Data excerpts Block Start

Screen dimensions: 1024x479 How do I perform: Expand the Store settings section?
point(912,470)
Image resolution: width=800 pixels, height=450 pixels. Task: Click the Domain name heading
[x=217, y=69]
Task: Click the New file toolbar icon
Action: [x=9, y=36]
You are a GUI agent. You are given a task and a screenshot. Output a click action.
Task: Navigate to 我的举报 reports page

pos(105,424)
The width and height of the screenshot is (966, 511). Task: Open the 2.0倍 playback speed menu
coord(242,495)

Data excerpts Block End
Data excerpts Block Start

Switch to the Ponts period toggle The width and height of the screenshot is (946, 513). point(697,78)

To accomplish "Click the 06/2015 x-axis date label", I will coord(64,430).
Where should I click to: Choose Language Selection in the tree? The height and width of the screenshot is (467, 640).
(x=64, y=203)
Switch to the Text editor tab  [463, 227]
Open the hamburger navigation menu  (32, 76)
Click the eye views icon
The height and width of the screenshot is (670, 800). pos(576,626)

Data excerpts Block End
Data excerpts Block Start

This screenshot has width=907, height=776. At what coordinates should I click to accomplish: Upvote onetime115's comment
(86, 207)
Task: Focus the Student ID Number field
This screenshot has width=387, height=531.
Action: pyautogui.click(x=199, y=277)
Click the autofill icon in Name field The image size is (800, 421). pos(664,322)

Data excerpts Block End

◆ **Your assignment**
Among the entries above, the line containing "This screenshot has width=907, height=776.", the line containing "Click the autofill", and all lines between them are to be restated word for word; nothing else belongs in the reply.

◆ **Completed exercise**
This screenshot has width=907, height=776. At what coordinates should I click to accomplish: Upvote onetime115's comment
(86, 207)
Task: Focus the Student ID Number field
This screenshot has width=387, height=531.
Action: pyautogui.click(x=199, y=277)
Click the autofill icon in Name field The image size is (800, 421). pos(664,322)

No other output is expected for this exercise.